(Material for the task Opens)

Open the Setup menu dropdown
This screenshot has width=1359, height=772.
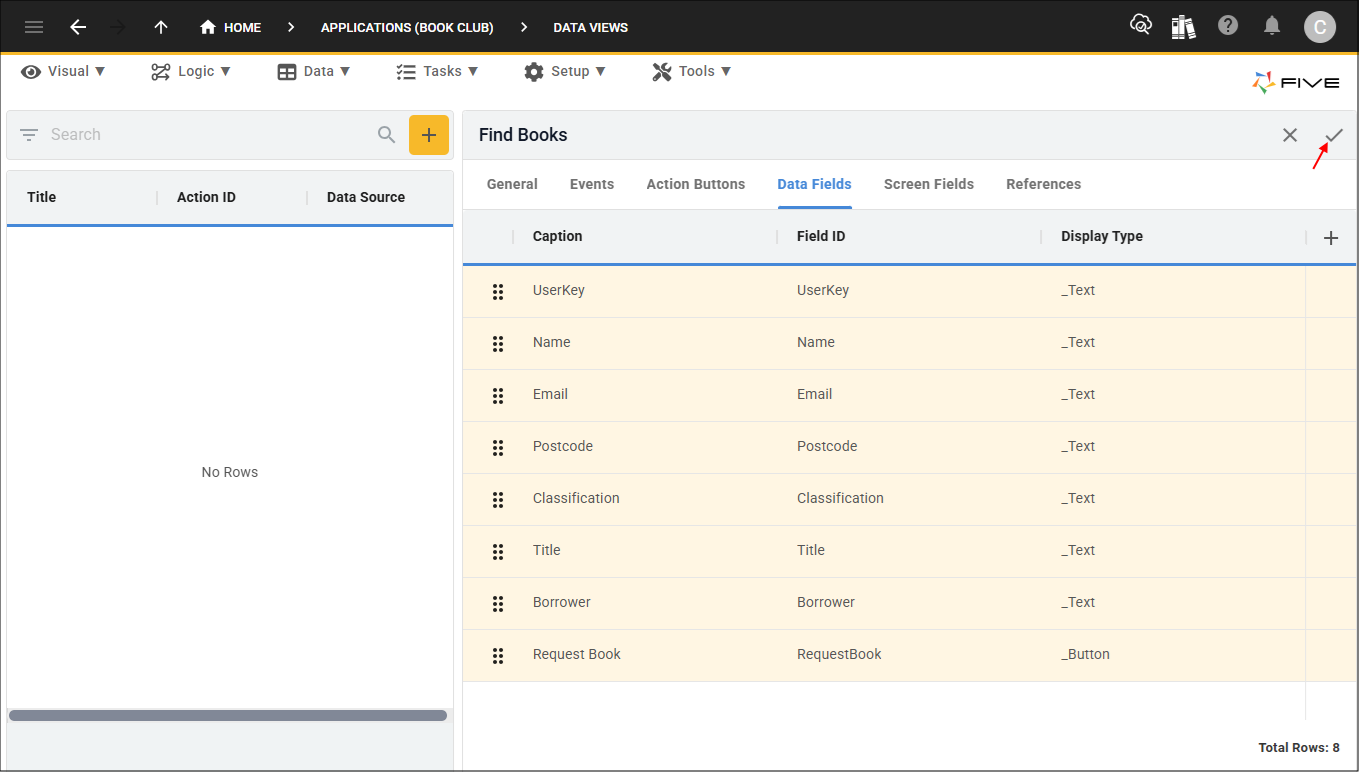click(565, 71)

(Material for the task Closes)
(Material for the task Opens)

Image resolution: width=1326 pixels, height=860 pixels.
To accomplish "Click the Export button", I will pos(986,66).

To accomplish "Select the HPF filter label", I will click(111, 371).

(Material for the task Closes)

■ Exercise objective ■
A single number is required: the count of lines in the data above that include the word "accomplish".

■ Solution below ■
2